Thirty-three stable liver transplant patients were given 250 mg chlorzoxazone within 1 year after transplantation as part of a multiprobe CYP cocktail; urine and blood were collected for 8 hours. Chlorzoxazone and 6-hydroxychlorzoxazone concentrations were determined by HPLC. Twenty-eight healthy control subjects, eight patients with moderate to severe liver disease, and four patients who had not received liver transplants were also studied for comparison. The chlorzoxazone metabolic ratio, calculated as the plasma concentration of 6-hydroxychlorzoxazone/chlorzoxazone at 4 hours after chlorzoxazone administration, was used as the phenotypic index. In a subgroup of patients and control subjects, additional blood samples were obtained to allow for the calculation of chlorzoxazone pharmacokinetic parameters by noncompartmental methods.

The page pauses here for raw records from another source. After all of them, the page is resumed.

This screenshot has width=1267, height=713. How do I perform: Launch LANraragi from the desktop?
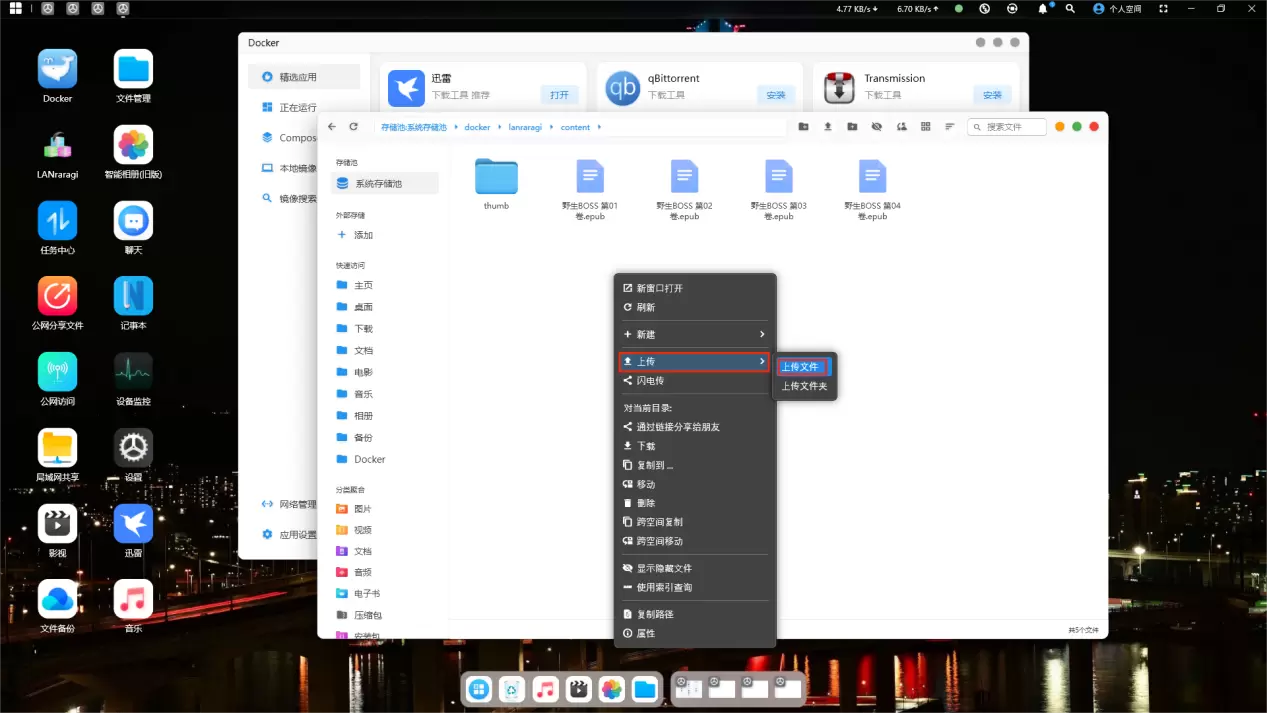tap(57, 146)
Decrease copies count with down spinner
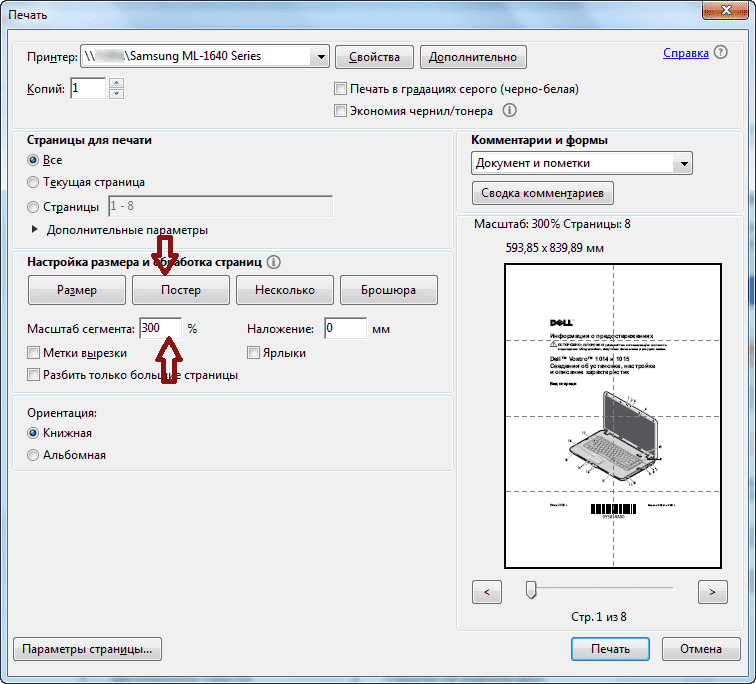 tap(116, 94)
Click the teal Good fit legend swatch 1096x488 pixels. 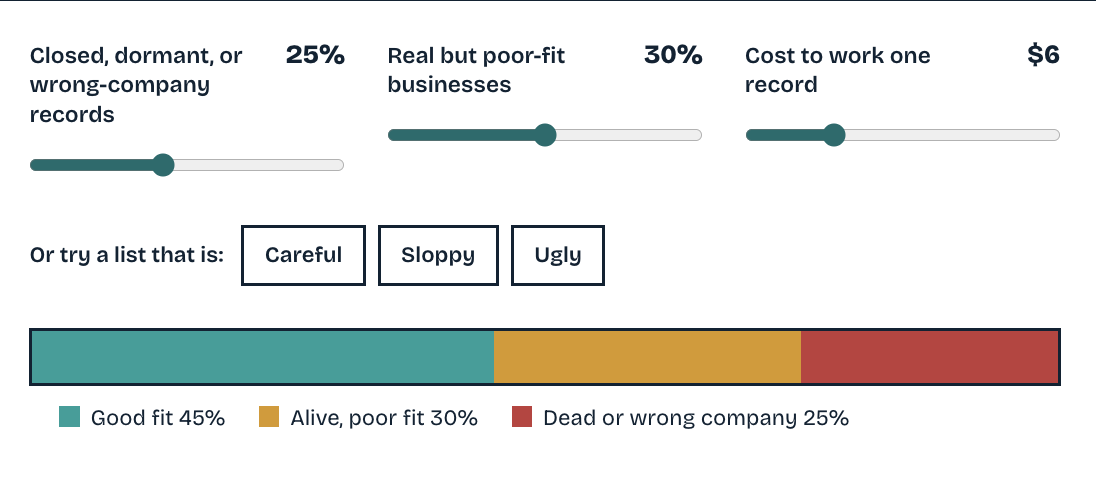pyautogui.click(x=69, y=417)
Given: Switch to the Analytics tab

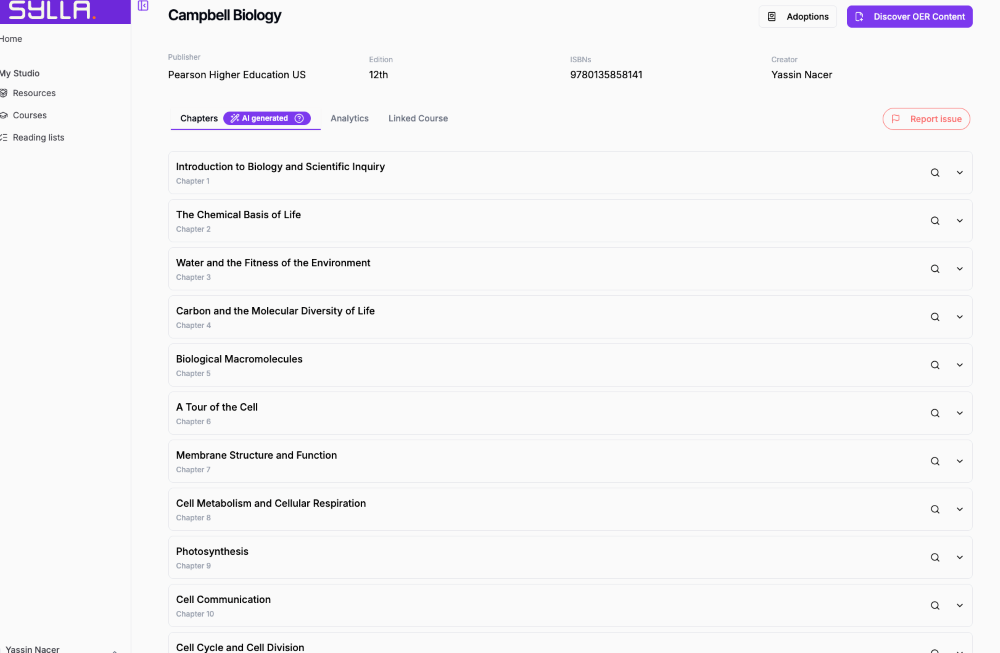Looking at the screenshot, I should (x=349, y=118).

The chlorzoxazone metabolic ratio for the liver transplant patients in the first month after transplantation (mean ± SD, 6.4 ± 5.1) was significantly higher than that after 1 month after surgery (2.1 ± 2.0), when the chlorzoxazone metabolic ratio was not different from control subjects (0.8 ± 0.5). The chlorzoxazone metabolic ratios in the patients who had not received liver transplants (1.1 ± 0.7) were equivalent to those of healthy control subjects. The maximum observed 6-hydroxychlorzoxazone plasma concentration was 3046 ± 1848 ng/ml in seven liver transplant patients in the first month after surgery compared with 1618 ± 320 ng/ml in 16 healthy control subjects (p < 0.05). The maximum observed concentration of chlorzoxazone, the chlorzoxazone apparent oral clearance, and the formation clearance of 6-hydroxychlorzoxazone were also significantly different between the groups.

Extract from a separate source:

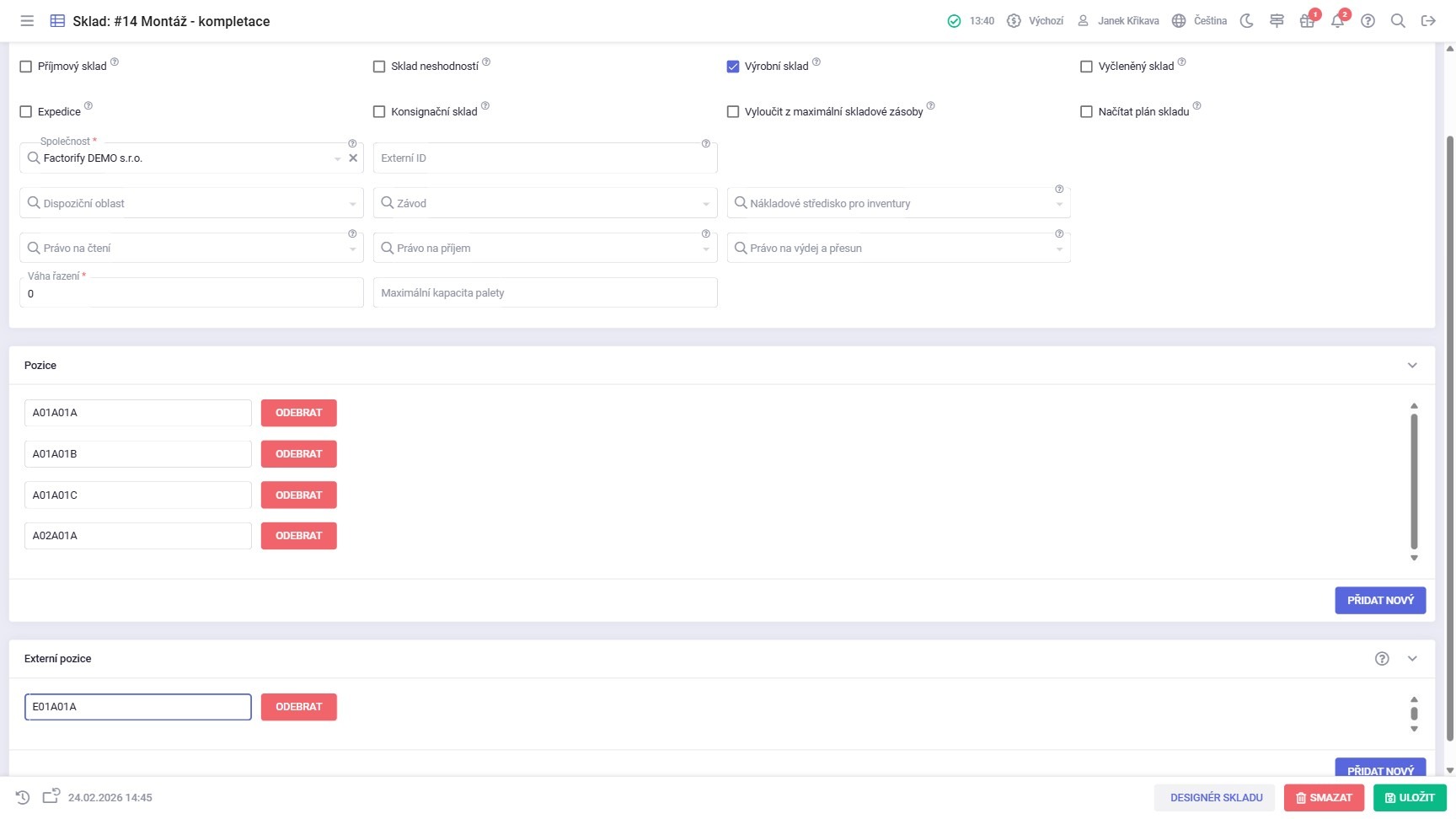Click the Pozice list scrollbar
The width and height of the screenshot is (1456, 819).
tap(1414, 480)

We conclude that significant induction of CYP2E1, as indicated by the chlorzoxazone metabolic ratio, occurs in the first month after sugery in liver transplant patients and that drugs that are substrates for CYP2E1 may require dosage alteration during that period. Contrary to expectations, drug metabolism is not uniformly depressed after liver transplantation.
Alterations in drug absorption, distribution, metabolism, and urinary and biliary excretion have been documented at various times after organ transplantation.1 Drug metabolism in liver transplant patients is of particular concern because the liver is primarily responsible for the biotransformation of most xenobiotics. The procedure of transplanting a complete or partial liver from a donor to the recipient involves a number of steps that ultimately affect drug metabolism. The process of preservation, reperfusion injury, inflammatory changes associated with the surgical procedure, technical complications involving the flow of blood and bile, and the immunologic response of the recipient all produce complex effects that primarily or secondarily alter drug disposition.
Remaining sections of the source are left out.